> _What is required_:
Return each entry word for word and skip its pictures.

> _Supplied data_:
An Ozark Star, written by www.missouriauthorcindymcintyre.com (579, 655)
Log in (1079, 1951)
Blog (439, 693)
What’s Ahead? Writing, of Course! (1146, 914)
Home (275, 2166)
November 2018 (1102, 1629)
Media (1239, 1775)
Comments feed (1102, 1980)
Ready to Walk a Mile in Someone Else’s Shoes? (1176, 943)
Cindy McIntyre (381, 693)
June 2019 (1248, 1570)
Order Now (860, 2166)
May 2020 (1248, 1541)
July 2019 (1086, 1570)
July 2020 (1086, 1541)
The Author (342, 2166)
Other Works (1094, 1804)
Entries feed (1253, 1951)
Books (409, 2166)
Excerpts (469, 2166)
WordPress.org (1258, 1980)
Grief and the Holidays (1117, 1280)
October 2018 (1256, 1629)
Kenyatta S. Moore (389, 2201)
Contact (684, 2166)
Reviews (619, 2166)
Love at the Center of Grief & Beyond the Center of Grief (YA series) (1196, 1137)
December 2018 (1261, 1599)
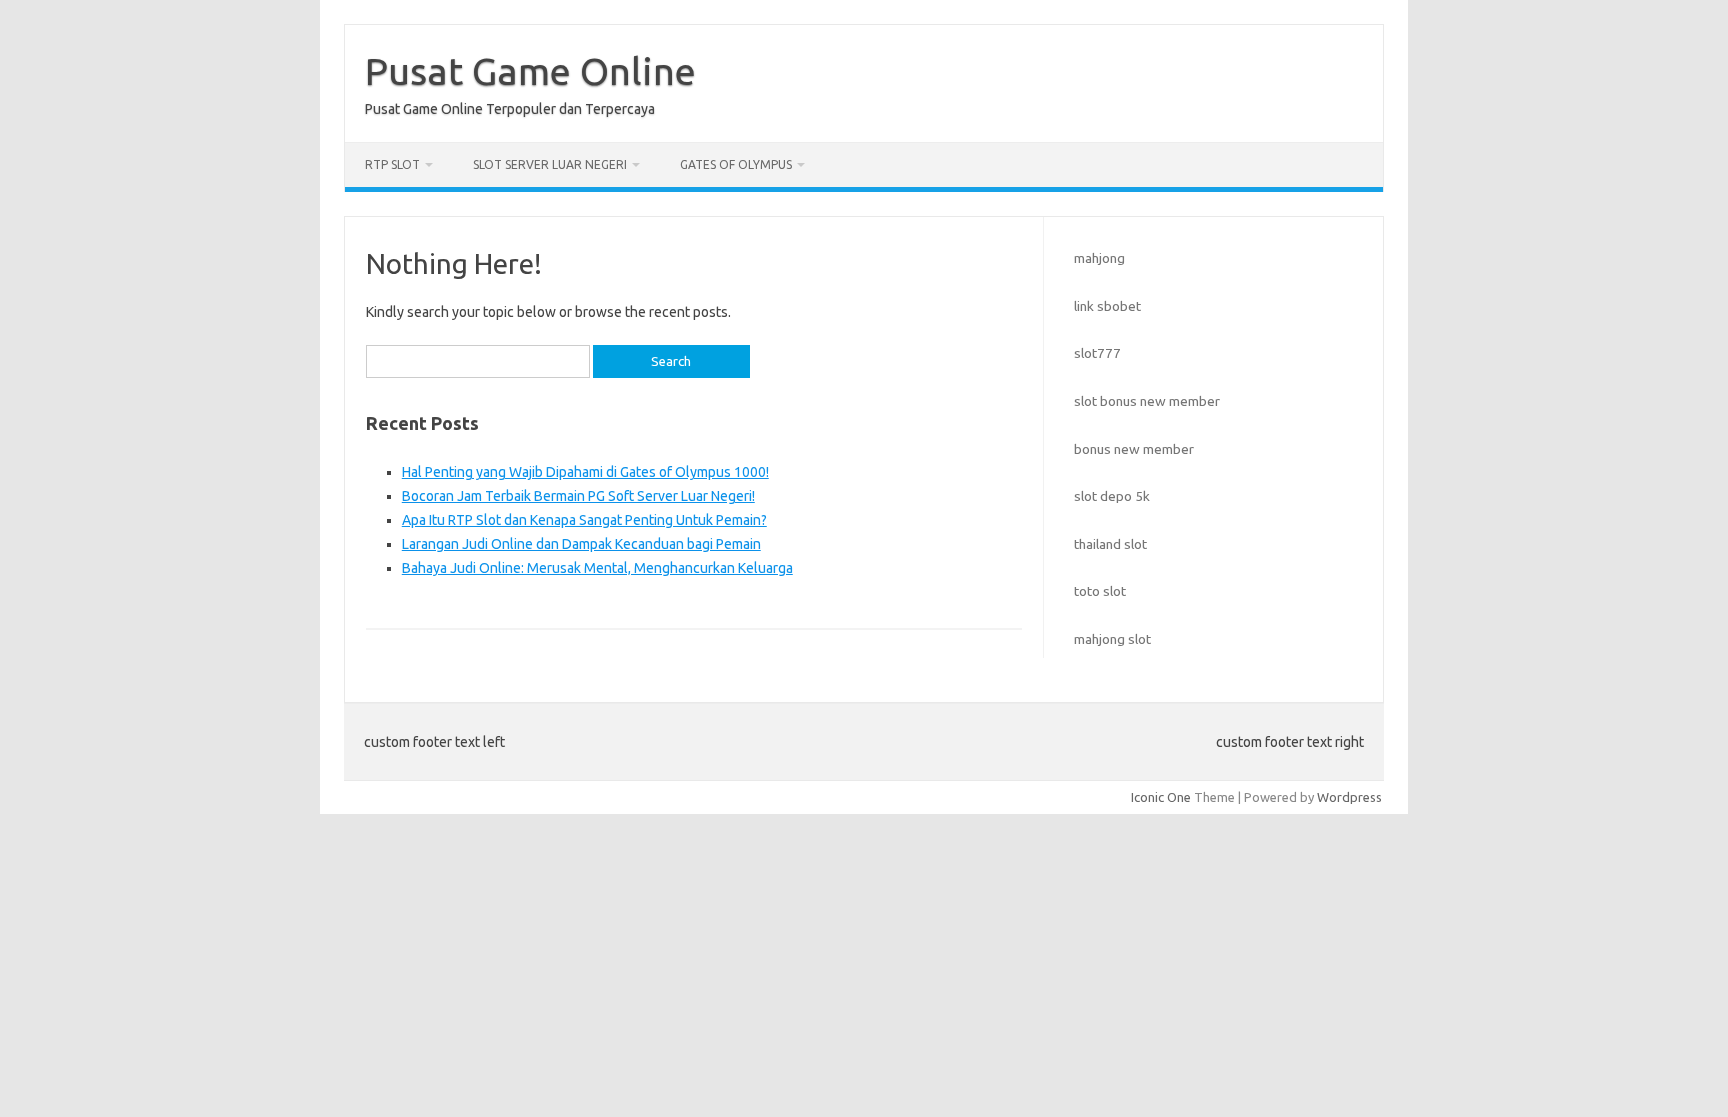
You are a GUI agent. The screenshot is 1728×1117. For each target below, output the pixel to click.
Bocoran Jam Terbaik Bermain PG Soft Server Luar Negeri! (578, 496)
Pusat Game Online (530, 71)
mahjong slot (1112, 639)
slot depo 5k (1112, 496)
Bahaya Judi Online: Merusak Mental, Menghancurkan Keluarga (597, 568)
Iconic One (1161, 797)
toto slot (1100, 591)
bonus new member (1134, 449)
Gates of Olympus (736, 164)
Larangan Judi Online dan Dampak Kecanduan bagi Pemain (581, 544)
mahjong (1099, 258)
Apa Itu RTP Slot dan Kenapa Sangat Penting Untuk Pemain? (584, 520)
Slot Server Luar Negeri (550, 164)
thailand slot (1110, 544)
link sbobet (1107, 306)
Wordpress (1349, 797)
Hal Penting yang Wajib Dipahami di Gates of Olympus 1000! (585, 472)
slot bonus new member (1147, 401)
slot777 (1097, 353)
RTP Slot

> _Result for this task_:
An Ozark Star, written by www.missouriauthorcindymcintyre.com (579, 655)
Log in (1079, 1951)
Blog (439, 693)
What’s Ahead? Writing, of Course! (1146, 914)
Home (275, 2166)
November 2018 (1102, 1629)
Media (1239, 1775)
Comments feed (1102, 1980)
Ready to Walk a Mile in Someone Else’s Shoes? (1176, 943)
Cindy McIntyre (381, 693)
June 2019 (1248, 1570)
Order Now (860, 2166)
May 2020 (1248, 1541)
July 2019 (1086, 1570)
July 2020 (1086, 1541)
The Author (342, 2166)
Other Works (1094, 1804)
Entries feed (1253, 1951)
Books (409, 2166)
Excerpts (469, 2166)
WordPress.org (1258, 1980)
Grief and the Holidays (1117, 1280)
October 2018 (1256, 1629)
Kenyatta S. Moore (389, 2201)
Contact (684, 2166)
Reviews (619, 2166)
Love at the Center of Grief & Beyond the Center of Grief (YA series) (1196, 1137)
December 2018 (1261, 1599)
You are a GUI agent. The screenshot is 1728×1117. For each target below, output the pixel to click.
Bocoran Jam Terbaik Bermain PG Soft Server Luar Negeri! (578, 496)
Pusat Game Online (530, 71)
mahjong slot (1112, 639)
slot depo 5k (1112, 496)
Bahaya Judi Online: Merusak Mental, Menghancurkan Keluarga (597, 568)
Iconic One (1161, 797)
toto slot (1100, 591)
bonus new member (1134, 449)
Gates of Olympus (736, 164)
Larangan Judi Online dan Dampak Kecanduan bagi Pemain (581, 544)
mahjong (1099, 258)
Apa Itu RTP Slot dan Kenapa Sangat Penting Untuk Pemain? (584, 520)
Slot Server Luar Negeri (550, 164)
thailand slot (1110, 544)
link sbobet (1107, 306)
Wordpress (1349, 797)
Hal Penting yang Wajib Dipahami di Gates of Olympus 1000! (585, 472)
slot bonus new member (1147, 401)
slot777 (1097, 353)
RTP Slot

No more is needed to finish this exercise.